Hoje com 20 anos de idade, Vezaro jogou a LDB, competição sub-22 do NBB, por Bauru em 2014 e 2015. Chegou a jogar com Georginho, badalado armador do Paulistano, em seleções brasileiras de base. Porém, sua carreira teve de ser interrompida pela doença, que o deixou afastado das quadras por cerca de um ano.

"Tive um linfoma de Hodgin de 13 centímetros no pescoço. O câncer contaminou também 70% do meu baço", contou, por telefone, em entrevista ao UOL Esporte.

A Liga Ouro representa a melhor chance para o ala completar sua volta por cima. Dividindo a quadra e o vestiário com o irmão Felipe Vezaro, o jovem aponta sua família como principal aliada na luta contra a doença.

No dia 16/04, Vezaro anotou 34 pontos na derrota por 81 a 68 para o Botafogo no Rio de Janeiro dois dias depois de vencer o time carioca na cidade. Apesar do revés, seu recorde pessoal, que não havia sido alcançado nem na LDB, serviu para homenagear quem o ajudou durante sua recuperação.

"Foi no dia do aniversário da minha mãe. Eu foquei muito, porque o time estava precisando da vitória. Queria dar aquela atuação de presente para ela, então eu tentei dar o melhor em quadra", revelou.

Além da mãe, o irmão também foi fundamental na caminhada do jogador rumo à Liga Ouro. Apesar de já terem jogado juntos pela base de Bauru, pela primeira vez os dois dividem a quadra com papeis importantes: Lucas tem média de 24,5 minutos por exibição, e Felipe de 19,6. Mas para a dupla, a competição não fica apenas restrita às quatro linhas.

"Dentro de casa é uma competição. Ele não gosta muito de perder, nunca gostou, sempre foi competitivo. Nunca deixou o irmão mais novo vencer (risos). A gente sempre brinca, dá uns arremessos, e quando eu ganho eu zoo ele. Quando ele ganha, ele que zoa", contou Lucas, bem-humorado.

Além da família, George Rodrigues Salles, treinador do Joinville, também é considerado fundamental na recuperação de Vezaro. O técnico foi quem reaproximou o jovem ala do basquete.

"No momento eu tinha ficado deprimido, achei que era o fim da minha carreira, não pensava mais no basquete. Mas senti saudades, e pedi para o técnico para bater uma bola, treinar uns arremessos. Voltei a gostar. Treinei muito", contou o ala, natural de Joinville.

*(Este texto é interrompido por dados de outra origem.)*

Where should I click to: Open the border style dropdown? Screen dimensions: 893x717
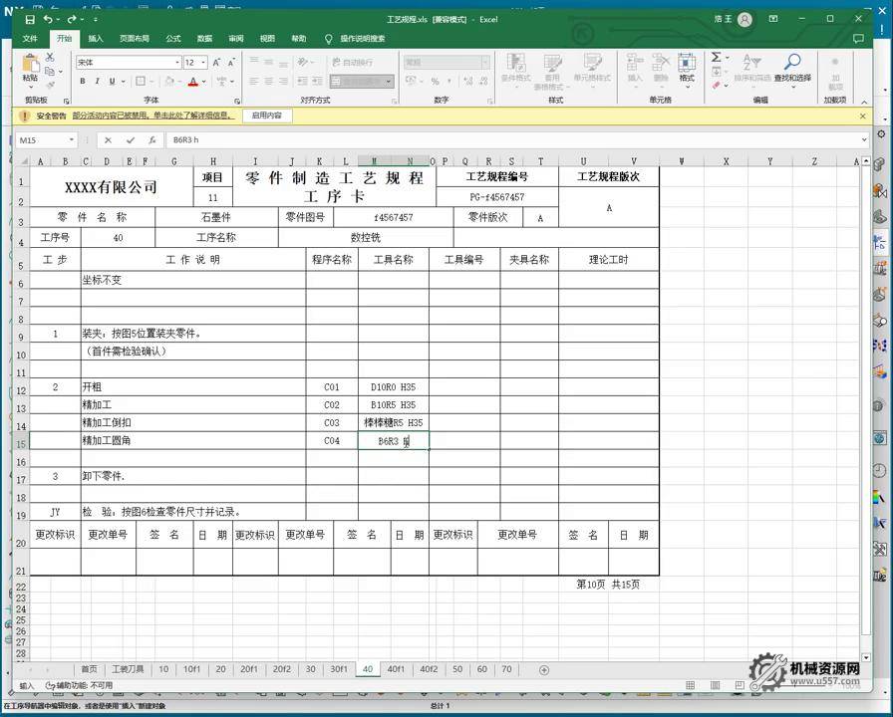pyautogui.click(x=150, y=79)
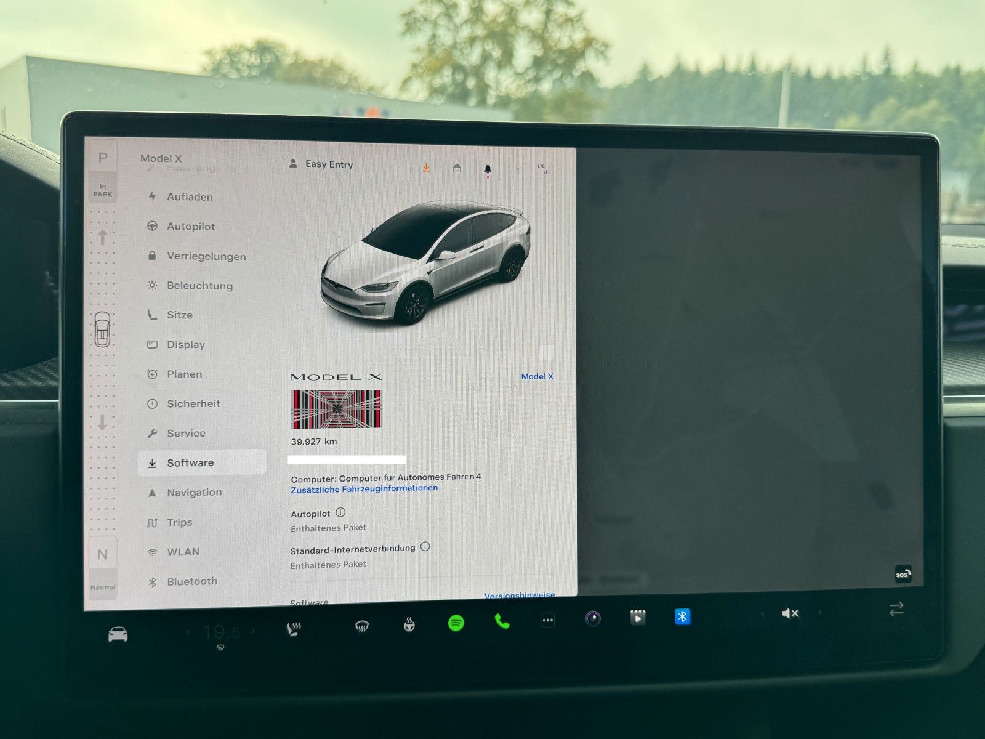Tap the blue Bluetooth app icon

[682, 616]
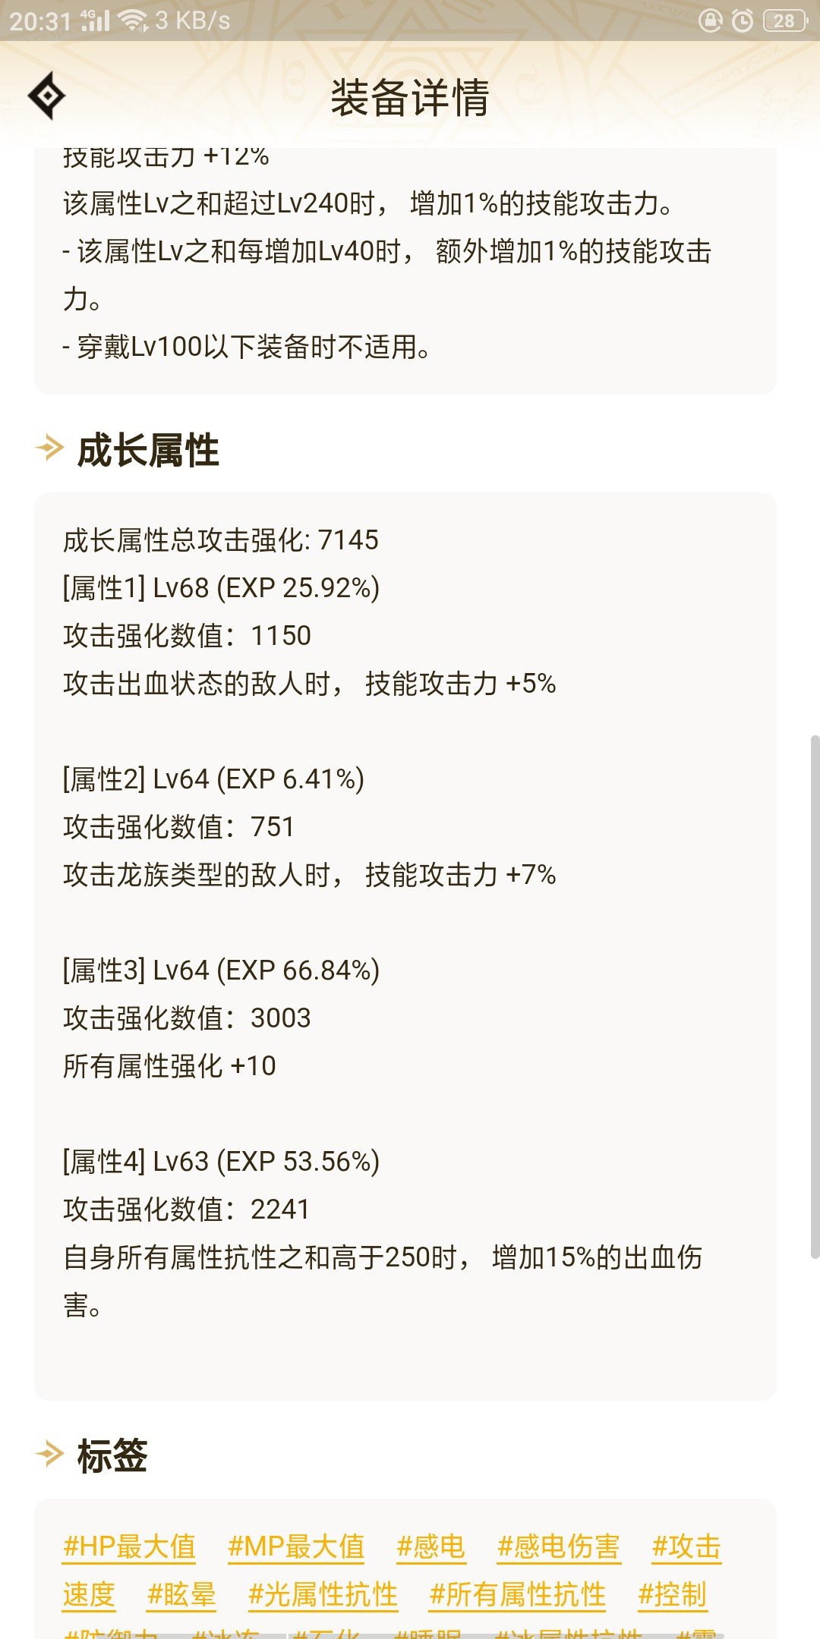
Task: Open the #攻击速度 tag link
Action: (686, 1546)
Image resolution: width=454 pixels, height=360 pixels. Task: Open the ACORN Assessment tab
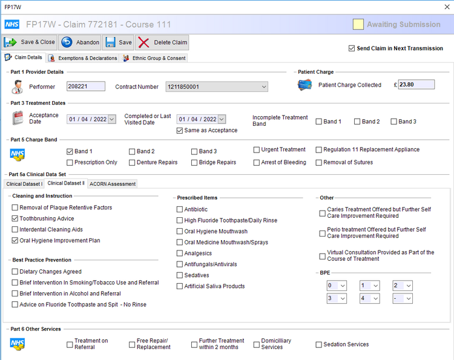tap(113, 184)
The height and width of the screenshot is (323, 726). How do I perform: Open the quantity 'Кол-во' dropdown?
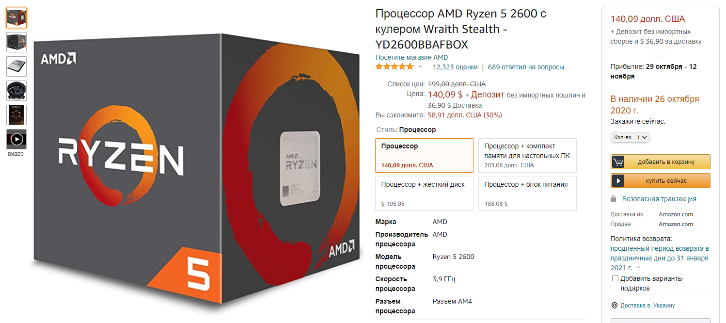[x=630, y=137]
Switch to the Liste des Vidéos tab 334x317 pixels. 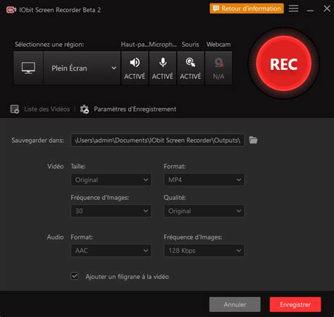point(47,109)
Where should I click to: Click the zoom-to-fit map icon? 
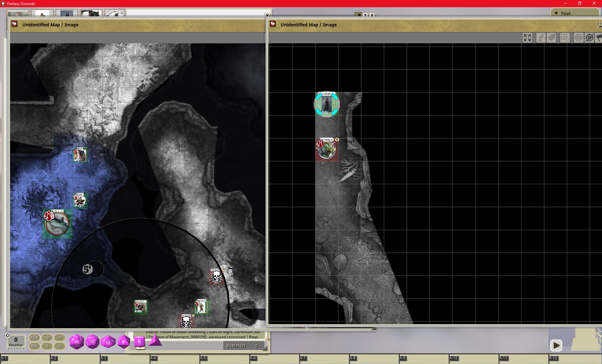pyautogui.click(x=527, y=38)
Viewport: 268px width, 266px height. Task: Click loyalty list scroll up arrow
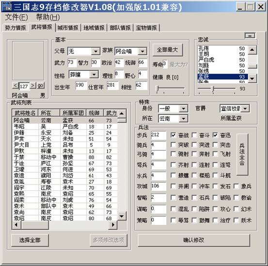(252, 50)
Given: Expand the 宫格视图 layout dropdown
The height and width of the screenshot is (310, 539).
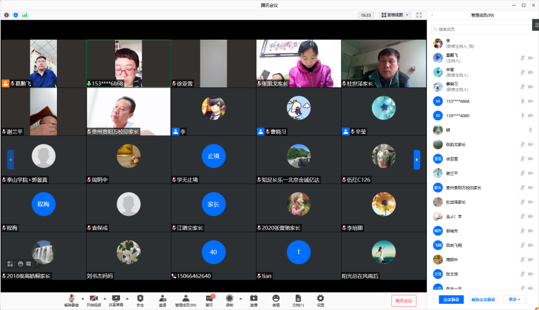Looking at the screenshot, I should [395, 15].
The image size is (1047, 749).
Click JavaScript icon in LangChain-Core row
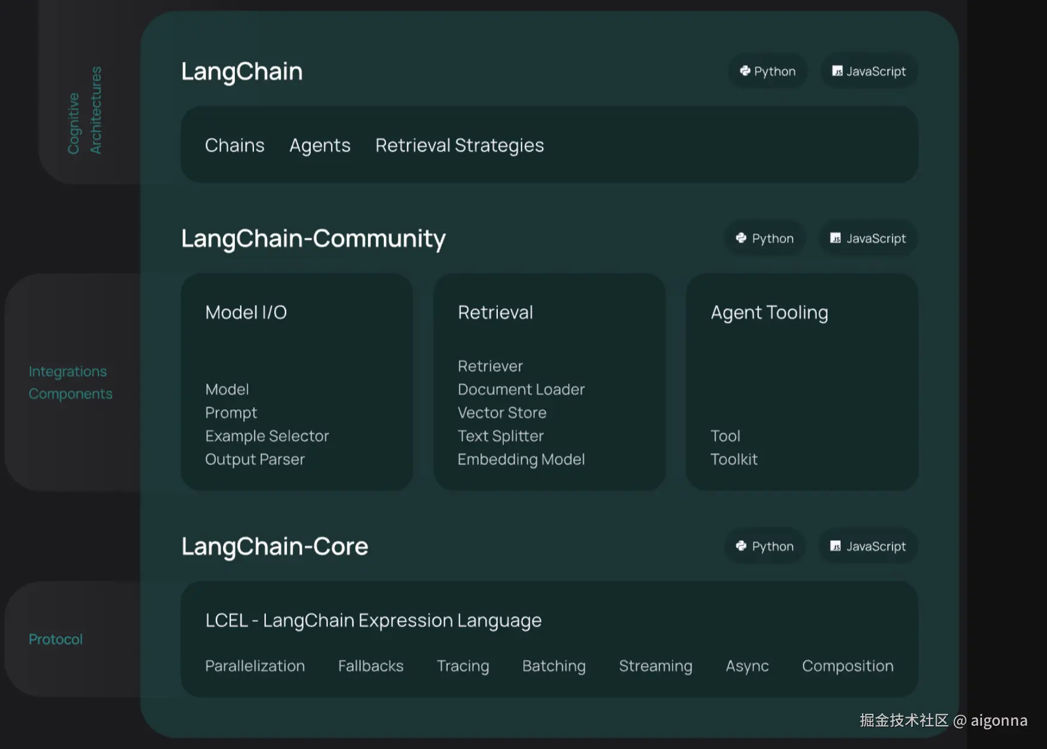click(x=836, y=546)
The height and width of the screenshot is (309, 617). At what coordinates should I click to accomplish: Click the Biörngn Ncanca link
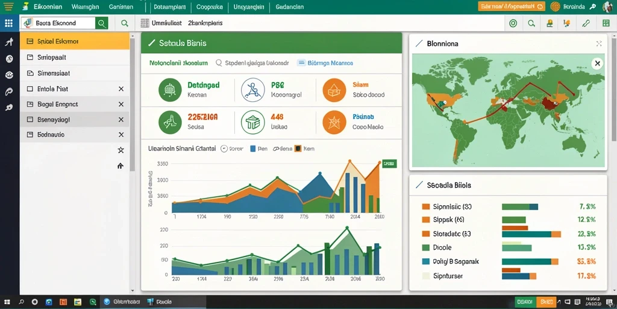tap(330, 63)
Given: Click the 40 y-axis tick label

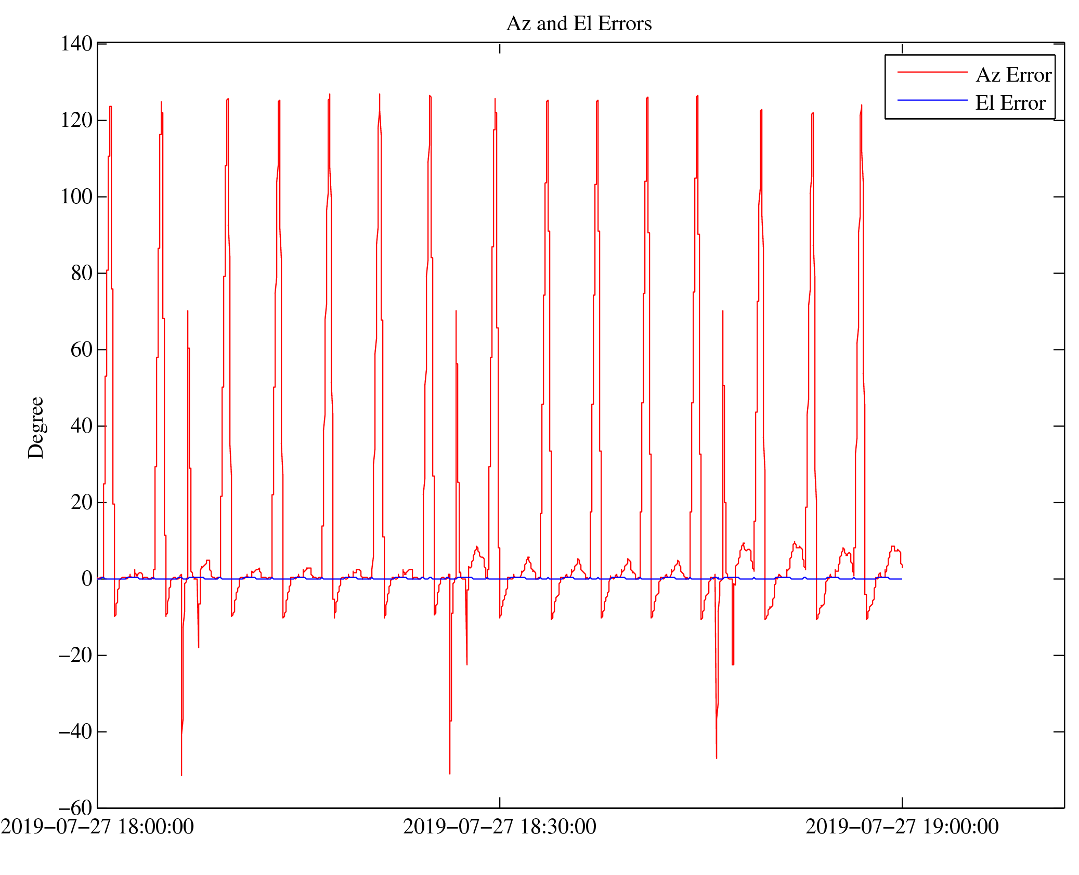Looking at the screenshot, I should click(x=82, y=426).
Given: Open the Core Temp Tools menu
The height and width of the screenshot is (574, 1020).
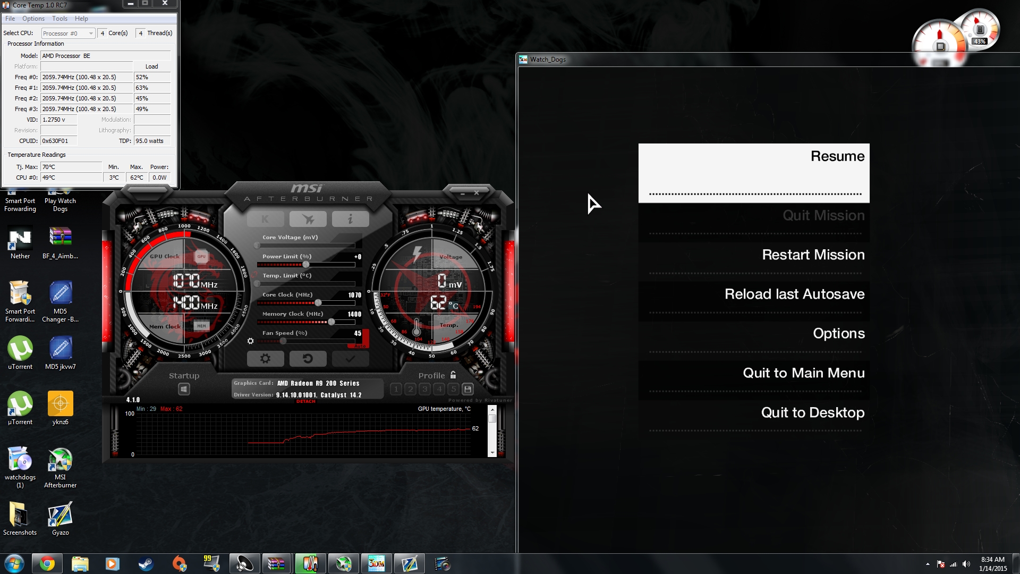Looking at the screenshot, I should click(x=60, y=19).
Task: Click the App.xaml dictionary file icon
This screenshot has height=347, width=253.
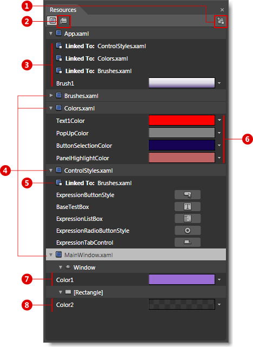Action: tap(58, 33)
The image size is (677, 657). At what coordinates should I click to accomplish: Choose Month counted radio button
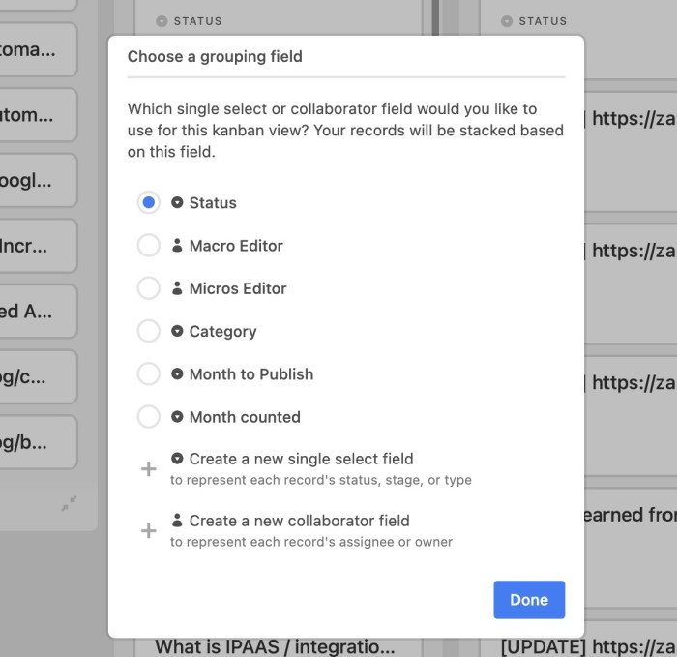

Livre da doença, Vezaro agora tem novas metas na vida. Além do título da Liga Ouro e a consequente vaga para o NBB, homenagear mais uma pessoa especial é uma delas.

"Estou estudando fisioterapia, que nem o meu pai. Quero me formar nessa área", projetou.

O jogo contra o Botafogo é uma possível prévia das semifinais da Liga Ouro, já que os cariocas estão em segundo, enquanto o Joinville aparece em terceiro. Depois de superar o câncer, Vezaro agora se concentra em superar os rivais.